> **Data in this exercise**
......

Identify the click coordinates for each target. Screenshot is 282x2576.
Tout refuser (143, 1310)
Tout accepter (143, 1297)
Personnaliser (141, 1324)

......

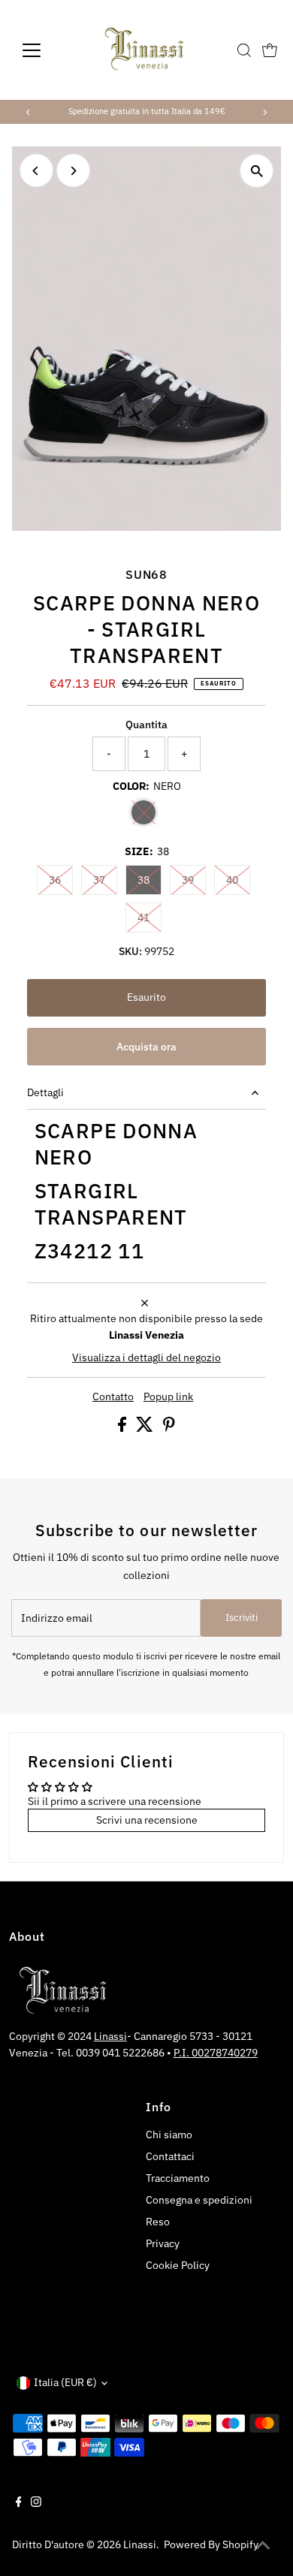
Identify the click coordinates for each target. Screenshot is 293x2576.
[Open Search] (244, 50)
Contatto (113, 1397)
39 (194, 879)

......

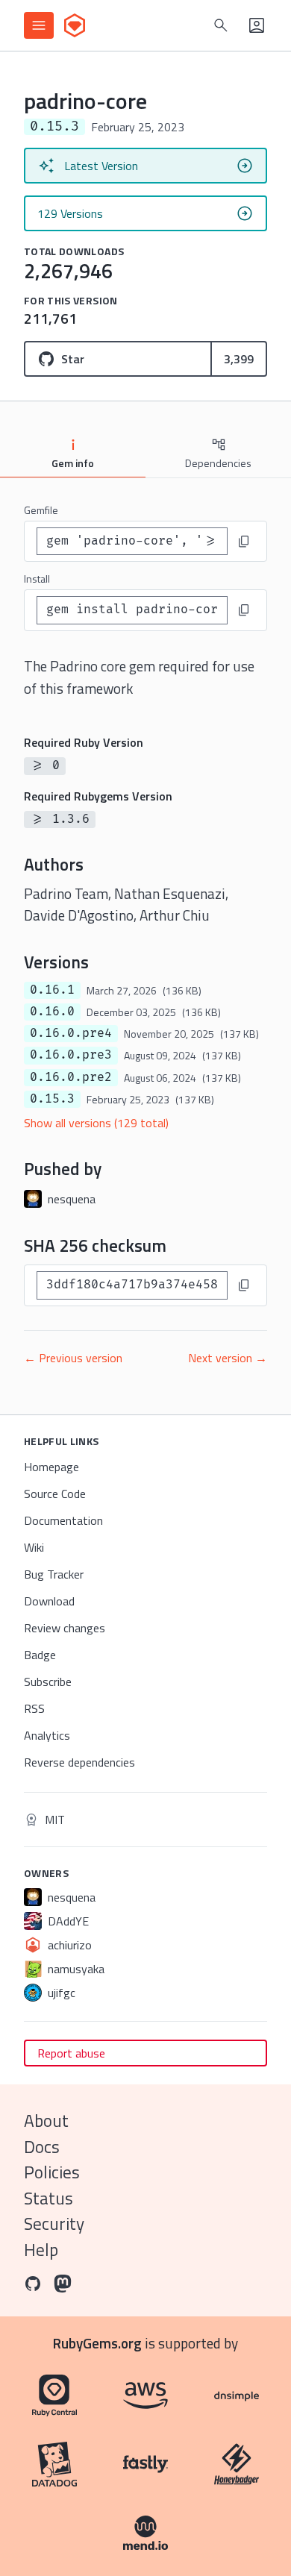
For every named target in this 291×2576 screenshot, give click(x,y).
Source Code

......

> **Assignment**
Among the records above, only the lines between the line holding "For every named" and the line holding "Source Code", inclusive, are to be output, exactly as written.

> **Exercise result**
For every named target in this 291×2576 screenshot, give click(x,y).
Source Code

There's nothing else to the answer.